A bullet shot underwater given a velocity function

1. Jan 12, 2012

getty102

1. The problem statement, all variables and given/known data

A bullet shot underwater will experience "viscous drag" and follow this velocity equation.
vx(t)=voxe-bt

What is the maximum position of the bullet (if you were to wait a long time, what will its position be)?

Given: vox=247m/s
b=0.53 s-1
x0=47.9m

2. Relevant equations

x(t)=d(vx)/dt, vx=d(ax)/dt

3. The attempt at a solution

I'm not sure where to start.
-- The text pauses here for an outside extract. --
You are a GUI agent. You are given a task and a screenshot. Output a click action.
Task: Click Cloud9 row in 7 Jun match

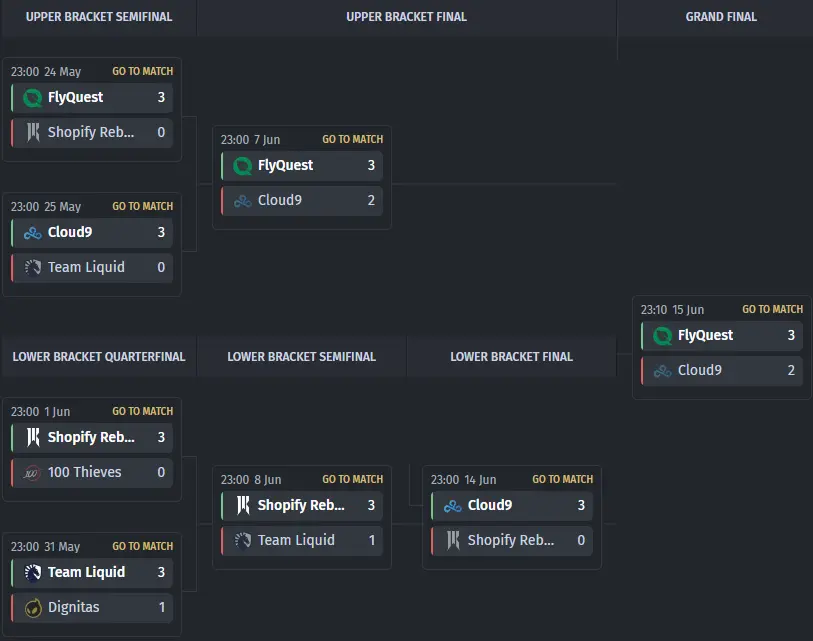[x=302, y=201]
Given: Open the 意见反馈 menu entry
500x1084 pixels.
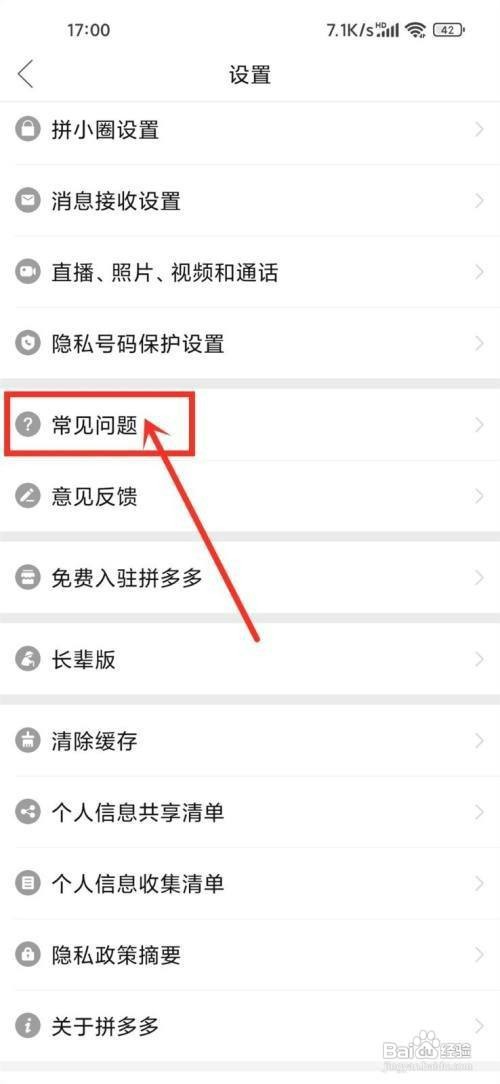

The only thing I came up with is that when the v=0, that would be the max position although that isn't giving me the correct answer.

Last edited: Jan 12, 2012
2. Jan 12, 2012

Winzer

Do you know how to go from a velocity equation to a position equation?
That is: $$v \rightarrow x$$ ?
Hint: Use the fact that: $$v = \frac{dx}{dt}$$
How do you get x?

3. Jan 12, 2012

getty102

In order to go from v→x, you need to integrate

x=∫vxdt

integrating voxe-bt gave me x(t)= x0+[(-vox/b)e-bt]

4. Jan 12, 2012

Winzer

Right idea, lets step through it.
$$x(t) = \int v_o e^{-bt} dt = C - \frac{v_o}{b} e^{-bt}$$
Got that right?
Now you need to use your initial conditions to solve for C right?
Use
$$x(0) = x_o$$
What is C? Now what is $$x(t)$$?

5. Jan 13, 2012

getty102

Thank you, that helped alot!

I have another question relating to these types of problems

When you solve for C in an indefinite integral, will that always give you a max or min of the function?